Funny how hard it was for words to come when, with this man, it’d always been as natural as breathing.
Persephone rested her cheek upon her lap so she could stare at him. “It used to be so easy to talk to you,” she mused. “There was nothing I could not speak with you about.”I wish it could still be that way.
Persephone hadn’t been honest with Simon, and given he’d offered her employment, security, and future references, it was the least of what she owed him. Instead, she’d allowed the ghosts of her past and the secrets she carried to be an impediment between them.
Now, however, her past threatened his future, and she could not be the cause of Simon not having that which he most wanted in life.
“I didn’t want to leave,” she began hesitantly. Unable to look upon him for this part she’d share, Persephone returned her attention to the moon’s shadow.
As she spoke, she felt Simon’s eyes upon her.
“Earlier, when I asked for my references. I wasn’t completely truthful with you.” Her lips pulled in a grimace. “In fact, I haven’t been at all forthright, Simon.”
He sat in silence and patiently waited, just as he’d always done—and been—when she confided in him.
Before her courage deserted her, Persephone continued speaking. “I mentioned my previous years of employment, and…my employers—”
“The handsy ones,” he interrupted, his tone sharp with such fury and affront that she fought the urge to cry.
It’d been forever since anyone had been angry on her behalf.
“Yes.” She cleared her throat. “There were those. But they weren’t all handsy. Some of them were respectable and polite.” She paused. “One…was a gentleman.”
Simon stilled.
One was a gentleman.
Simon’s heart thudded at a slow, sickening beat.
Persephone’s revelation hung on the night air.
The one.
She’d made but one vague mention of a single lover and never spoke again about it. Instead, Simon had been left haunted, made to wonder about who that man had been. Now, it appeared Persephone intended to share those parts of her story that’d unfolded in their time apart.

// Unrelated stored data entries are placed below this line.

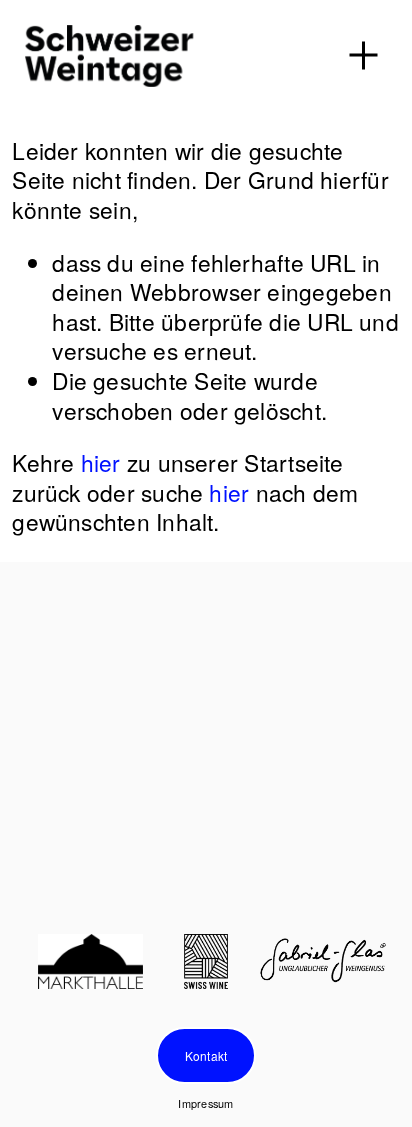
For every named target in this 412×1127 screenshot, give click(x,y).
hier (101, 462)
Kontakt (206, 1055)
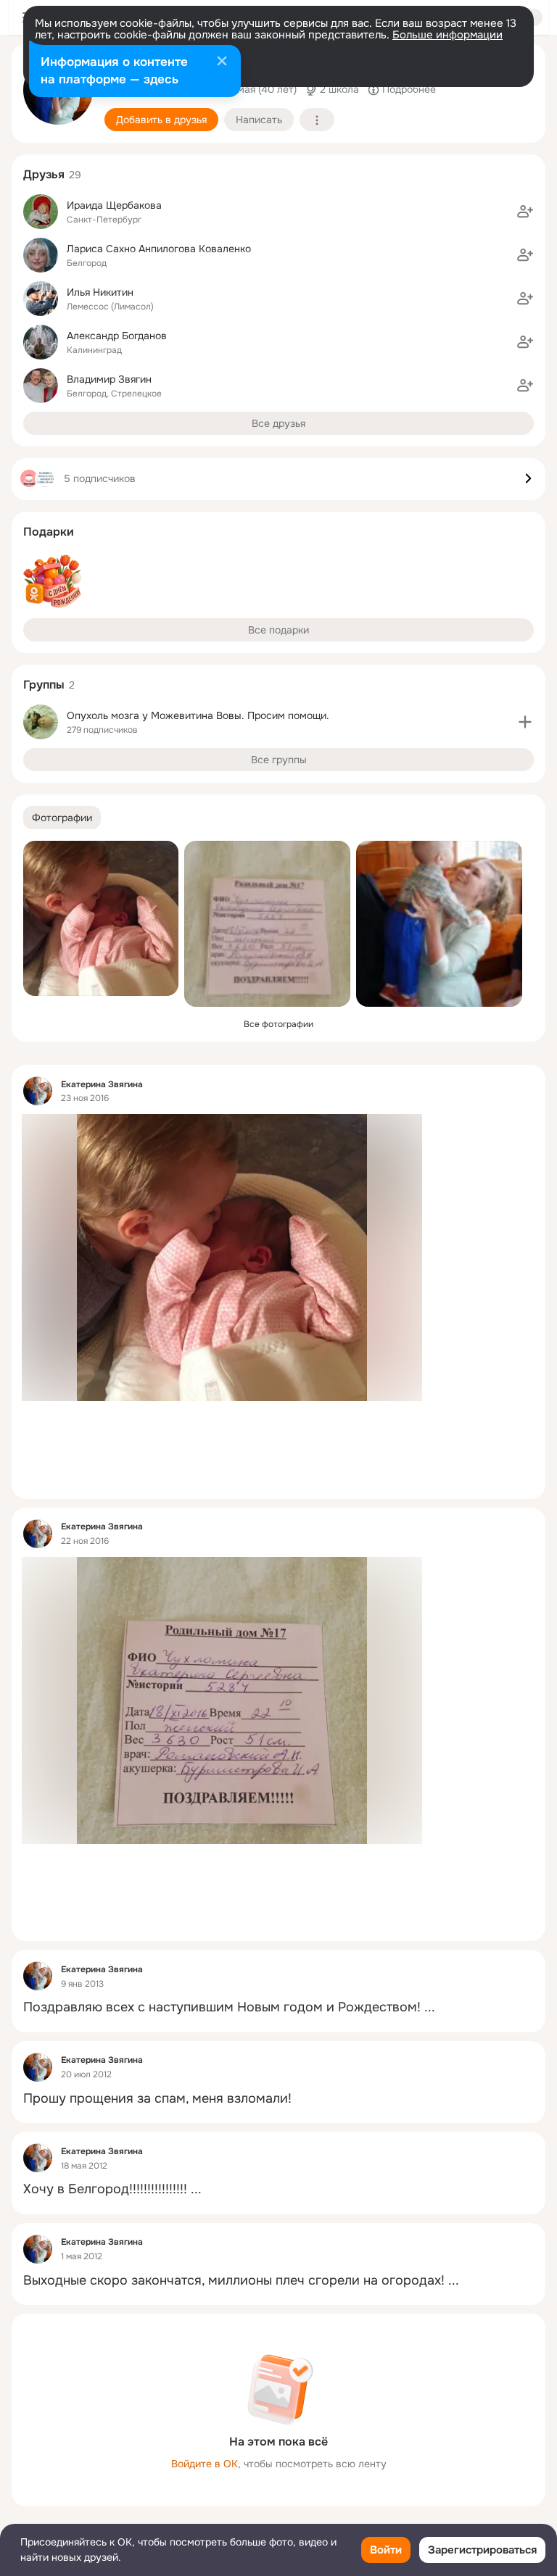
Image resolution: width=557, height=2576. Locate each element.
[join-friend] (525, 211)
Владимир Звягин (109, 379)
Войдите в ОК (204, 2463)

“Do y-you want to talk about i-it?” he ventured, as he immediately found himself transported to the stuttering boy of his past.
Persephone laughed. “No.”
The heartbreak contained within that pain-filled laugh threatened to cut him open.
“Do I want to?” she grimaced. “No. Do I need to…?”
“Persephone,” he said, shifting closer. “You don’t have to tell me anything you don’t want to share.”
And Simon knew it was the coward within him that gave Persephone an out.